Mirra wants to use physics to make food vibrant

Its scientists and innovators are using plant-based structural color to replace food dyes.

4 min read

Titanium dioxide’s journey from the Earth’s crust to our lips is a long one.

The food additive—which is used in foods like candy, cottage cheese, and frosting—starts as a metal found in a handful of minerals. It’s mined via earth blasting and drilling, and then processed into titanium dioxide. Once in the form of a fine, white powder, it can be added as a pigment to foods to make them look brighter and more opaque.

The EU banned titanium dioxide in 2022 because there wasn’t enough evidence to prove it wasn’t toxic, but the US Food and Drug Administration allows it to be used in foods in quantities up to 1% of a product’s weight. Beyond its toxic uncertainty, the presence and use of titanium dioxide has far-reaching effects: Mining and processing the material is carbon-intensive, and creating it synthetically generates emissions, too.

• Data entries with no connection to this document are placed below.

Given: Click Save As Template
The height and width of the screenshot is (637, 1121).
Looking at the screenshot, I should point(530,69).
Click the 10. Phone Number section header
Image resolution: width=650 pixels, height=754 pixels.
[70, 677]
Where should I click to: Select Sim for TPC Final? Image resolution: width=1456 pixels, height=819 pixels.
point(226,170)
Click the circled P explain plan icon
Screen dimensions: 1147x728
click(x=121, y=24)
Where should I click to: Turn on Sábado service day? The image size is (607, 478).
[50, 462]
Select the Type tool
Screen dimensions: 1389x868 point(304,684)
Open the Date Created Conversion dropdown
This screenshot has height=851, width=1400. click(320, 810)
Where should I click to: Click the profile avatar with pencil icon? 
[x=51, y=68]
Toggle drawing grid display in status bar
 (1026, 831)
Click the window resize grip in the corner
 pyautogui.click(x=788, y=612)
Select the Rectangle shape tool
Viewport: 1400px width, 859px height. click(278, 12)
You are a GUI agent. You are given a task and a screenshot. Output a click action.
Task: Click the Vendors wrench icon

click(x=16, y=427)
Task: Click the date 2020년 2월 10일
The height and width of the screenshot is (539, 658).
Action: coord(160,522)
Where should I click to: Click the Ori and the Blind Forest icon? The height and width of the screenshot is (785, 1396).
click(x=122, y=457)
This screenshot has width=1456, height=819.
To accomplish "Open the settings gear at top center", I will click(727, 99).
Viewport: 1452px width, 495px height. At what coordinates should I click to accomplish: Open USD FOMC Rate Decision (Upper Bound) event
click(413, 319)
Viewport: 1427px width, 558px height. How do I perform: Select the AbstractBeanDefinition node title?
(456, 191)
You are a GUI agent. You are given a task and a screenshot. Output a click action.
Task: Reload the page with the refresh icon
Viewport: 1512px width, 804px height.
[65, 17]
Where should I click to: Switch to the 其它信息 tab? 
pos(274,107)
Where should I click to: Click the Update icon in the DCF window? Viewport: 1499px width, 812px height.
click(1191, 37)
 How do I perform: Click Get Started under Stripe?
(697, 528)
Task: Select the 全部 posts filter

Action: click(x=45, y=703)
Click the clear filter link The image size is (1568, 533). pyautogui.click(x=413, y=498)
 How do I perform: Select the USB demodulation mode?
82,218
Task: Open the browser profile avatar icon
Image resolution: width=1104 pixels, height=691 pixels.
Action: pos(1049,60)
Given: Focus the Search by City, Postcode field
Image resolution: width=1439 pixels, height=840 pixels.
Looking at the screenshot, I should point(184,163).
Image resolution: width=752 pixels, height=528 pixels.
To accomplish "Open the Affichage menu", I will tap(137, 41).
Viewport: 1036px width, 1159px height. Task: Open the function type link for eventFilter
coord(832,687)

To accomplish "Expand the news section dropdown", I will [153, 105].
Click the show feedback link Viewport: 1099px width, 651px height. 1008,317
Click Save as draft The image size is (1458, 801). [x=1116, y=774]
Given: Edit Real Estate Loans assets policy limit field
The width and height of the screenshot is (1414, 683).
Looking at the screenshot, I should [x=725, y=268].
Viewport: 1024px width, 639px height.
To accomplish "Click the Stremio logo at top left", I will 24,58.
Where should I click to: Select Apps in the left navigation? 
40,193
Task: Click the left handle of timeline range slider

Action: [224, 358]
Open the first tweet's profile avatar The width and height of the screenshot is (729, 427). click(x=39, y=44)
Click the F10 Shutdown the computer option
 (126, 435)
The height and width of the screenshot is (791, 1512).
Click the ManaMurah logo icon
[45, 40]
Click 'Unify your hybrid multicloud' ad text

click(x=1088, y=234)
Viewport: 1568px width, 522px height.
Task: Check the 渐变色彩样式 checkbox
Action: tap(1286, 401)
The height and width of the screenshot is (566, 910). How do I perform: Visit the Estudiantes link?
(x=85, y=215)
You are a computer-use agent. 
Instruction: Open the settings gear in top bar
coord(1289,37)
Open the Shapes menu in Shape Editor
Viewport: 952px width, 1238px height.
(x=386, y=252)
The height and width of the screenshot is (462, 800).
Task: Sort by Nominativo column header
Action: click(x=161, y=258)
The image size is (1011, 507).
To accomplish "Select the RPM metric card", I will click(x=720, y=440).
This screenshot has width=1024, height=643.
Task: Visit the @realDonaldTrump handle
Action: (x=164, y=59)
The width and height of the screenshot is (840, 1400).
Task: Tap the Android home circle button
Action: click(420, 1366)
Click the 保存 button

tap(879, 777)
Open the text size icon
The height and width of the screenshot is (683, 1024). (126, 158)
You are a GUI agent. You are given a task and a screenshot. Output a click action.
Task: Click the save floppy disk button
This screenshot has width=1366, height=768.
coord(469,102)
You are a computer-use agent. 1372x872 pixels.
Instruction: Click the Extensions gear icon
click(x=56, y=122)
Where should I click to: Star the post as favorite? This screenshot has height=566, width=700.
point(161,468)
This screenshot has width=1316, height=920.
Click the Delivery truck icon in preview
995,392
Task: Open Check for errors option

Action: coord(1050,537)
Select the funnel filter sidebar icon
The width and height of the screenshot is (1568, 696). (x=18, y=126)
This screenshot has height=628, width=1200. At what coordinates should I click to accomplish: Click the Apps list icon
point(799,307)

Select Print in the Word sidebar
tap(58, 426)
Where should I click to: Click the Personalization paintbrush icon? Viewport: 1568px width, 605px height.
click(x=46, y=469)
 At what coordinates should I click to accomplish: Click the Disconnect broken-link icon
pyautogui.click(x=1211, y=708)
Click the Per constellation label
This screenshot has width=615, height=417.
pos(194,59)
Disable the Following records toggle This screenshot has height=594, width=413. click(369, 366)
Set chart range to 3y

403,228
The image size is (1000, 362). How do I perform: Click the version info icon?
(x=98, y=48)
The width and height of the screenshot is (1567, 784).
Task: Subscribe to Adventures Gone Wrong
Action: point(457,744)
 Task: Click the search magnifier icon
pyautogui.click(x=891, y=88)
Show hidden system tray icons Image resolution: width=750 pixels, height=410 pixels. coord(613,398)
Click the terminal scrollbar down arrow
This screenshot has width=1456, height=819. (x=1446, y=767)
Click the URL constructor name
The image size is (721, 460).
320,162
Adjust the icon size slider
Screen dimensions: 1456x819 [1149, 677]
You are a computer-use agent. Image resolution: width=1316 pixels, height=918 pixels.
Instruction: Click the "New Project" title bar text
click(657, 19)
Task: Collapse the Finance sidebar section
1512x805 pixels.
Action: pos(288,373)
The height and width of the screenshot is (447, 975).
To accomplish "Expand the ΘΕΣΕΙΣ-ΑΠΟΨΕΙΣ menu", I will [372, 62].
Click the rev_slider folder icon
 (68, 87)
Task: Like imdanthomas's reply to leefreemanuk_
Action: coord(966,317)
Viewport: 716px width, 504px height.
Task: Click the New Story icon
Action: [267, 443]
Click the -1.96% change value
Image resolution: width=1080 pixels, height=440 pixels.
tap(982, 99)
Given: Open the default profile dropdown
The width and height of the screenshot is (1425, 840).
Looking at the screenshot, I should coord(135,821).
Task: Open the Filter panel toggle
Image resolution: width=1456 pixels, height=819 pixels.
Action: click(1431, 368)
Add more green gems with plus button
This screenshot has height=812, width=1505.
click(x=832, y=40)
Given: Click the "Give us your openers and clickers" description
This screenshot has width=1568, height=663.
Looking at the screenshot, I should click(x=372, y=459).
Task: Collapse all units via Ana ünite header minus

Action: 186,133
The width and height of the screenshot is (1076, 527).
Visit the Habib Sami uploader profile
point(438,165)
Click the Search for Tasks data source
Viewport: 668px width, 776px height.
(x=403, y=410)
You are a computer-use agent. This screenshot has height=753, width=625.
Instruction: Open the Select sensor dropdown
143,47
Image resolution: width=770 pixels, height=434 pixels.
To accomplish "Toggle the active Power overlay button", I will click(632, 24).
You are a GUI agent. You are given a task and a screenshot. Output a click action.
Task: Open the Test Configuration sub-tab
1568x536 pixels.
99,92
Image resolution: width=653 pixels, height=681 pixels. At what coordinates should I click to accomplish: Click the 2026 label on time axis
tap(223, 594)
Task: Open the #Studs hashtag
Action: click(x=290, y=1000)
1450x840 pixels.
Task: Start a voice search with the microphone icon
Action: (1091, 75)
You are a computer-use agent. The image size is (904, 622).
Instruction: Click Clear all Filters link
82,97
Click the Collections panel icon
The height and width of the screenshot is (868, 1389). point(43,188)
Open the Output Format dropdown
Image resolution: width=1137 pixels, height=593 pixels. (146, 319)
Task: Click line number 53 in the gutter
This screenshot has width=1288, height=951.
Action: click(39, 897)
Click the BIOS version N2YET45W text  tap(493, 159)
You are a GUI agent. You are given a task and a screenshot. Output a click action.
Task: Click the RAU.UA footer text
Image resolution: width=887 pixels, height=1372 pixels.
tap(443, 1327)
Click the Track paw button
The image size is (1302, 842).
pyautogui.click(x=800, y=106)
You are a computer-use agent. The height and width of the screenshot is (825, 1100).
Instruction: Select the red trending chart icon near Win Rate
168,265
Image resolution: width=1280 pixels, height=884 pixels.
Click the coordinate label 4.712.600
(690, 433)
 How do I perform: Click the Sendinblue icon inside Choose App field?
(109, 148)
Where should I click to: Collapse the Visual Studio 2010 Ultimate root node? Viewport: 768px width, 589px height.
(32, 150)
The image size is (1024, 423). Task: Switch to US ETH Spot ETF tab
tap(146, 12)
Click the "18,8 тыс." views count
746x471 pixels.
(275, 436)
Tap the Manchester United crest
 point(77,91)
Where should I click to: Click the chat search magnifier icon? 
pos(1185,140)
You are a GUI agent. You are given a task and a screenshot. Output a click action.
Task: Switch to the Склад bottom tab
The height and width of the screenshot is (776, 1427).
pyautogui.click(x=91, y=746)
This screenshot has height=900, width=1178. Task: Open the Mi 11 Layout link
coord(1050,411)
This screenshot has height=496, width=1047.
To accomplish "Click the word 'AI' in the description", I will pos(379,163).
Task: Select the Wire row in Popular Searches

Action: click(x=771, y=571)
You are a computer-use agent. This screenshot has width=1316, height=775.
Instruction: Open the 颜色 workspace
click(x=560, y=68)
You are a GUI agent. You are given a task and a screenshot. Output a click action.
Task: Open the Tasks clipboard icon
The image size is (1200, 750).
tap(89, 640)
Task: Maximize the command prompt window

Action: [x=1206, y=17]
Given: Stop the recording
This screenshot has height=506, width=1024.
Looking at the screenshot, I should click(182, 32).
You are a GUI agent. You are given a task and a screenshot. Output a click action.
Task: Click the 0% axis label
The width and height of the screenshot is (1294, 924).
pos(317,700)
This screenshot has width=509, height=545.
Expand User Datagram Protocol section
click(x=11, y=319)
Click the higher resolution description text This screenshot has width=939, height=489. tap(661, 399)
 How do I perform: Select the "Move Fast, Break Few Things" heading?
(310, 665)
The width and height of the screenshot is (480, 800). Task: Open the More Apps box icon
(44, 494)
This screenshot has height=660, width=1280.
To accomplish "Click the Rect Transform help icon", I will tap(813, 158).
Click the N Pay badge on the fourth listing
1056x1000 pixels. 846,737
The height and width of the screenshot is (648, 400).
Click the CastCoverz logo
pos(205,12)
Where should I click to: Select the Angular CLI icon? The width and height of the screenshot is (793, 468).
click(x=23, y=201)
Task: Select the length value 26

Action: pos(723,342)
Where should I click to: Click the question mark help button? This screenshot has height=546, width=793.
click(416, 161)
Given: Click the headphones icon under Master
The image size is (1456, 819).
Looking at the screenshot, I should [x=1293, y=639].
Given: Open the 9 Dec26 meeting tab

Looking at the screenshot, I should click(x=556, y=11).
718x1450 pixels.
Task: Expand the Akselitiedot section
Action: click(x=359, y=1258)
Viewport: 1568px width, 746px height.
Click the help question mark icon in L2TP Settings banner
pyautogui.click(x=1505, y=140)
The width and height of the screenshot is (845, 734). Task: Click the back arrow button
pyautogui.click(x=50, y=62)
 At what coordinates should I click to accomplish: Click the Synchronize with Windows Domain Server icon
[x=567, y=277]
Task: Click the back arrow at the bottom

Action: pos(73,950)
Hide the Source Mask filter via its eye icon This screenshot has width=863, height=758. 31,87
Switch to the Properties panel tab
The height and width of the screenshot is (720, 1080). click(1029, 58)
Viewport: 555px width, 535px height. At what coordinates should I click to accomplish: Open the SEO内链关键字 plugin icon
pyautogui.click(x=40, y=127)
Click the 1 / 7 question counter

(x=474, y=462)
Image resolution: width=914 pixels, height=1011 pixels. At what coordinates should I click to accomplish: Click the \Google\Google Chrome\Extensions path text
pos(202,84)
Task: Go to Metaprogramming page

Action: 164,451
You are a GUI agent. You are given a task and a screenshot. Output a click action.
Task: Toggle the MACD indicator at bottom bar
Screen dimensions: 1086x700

That’s why Mirra is working to replace titanium dioxide and petroleum-based food dyes using structural color, a physical process found in nature (think the vibrant colors of butterflies and birds). The team of scientists and innovators recently won the Massachusetts Clean Energy Center’s Climatetech Studio Showcase with technology they originated at Northeastern University. According to COO Elizabeth Bridges, Mirra will be able to better color foods than alternative food dyes, which tend to fade in the harsh conditions of food processing, like high temperatures, UV exposure, and changing pH levels.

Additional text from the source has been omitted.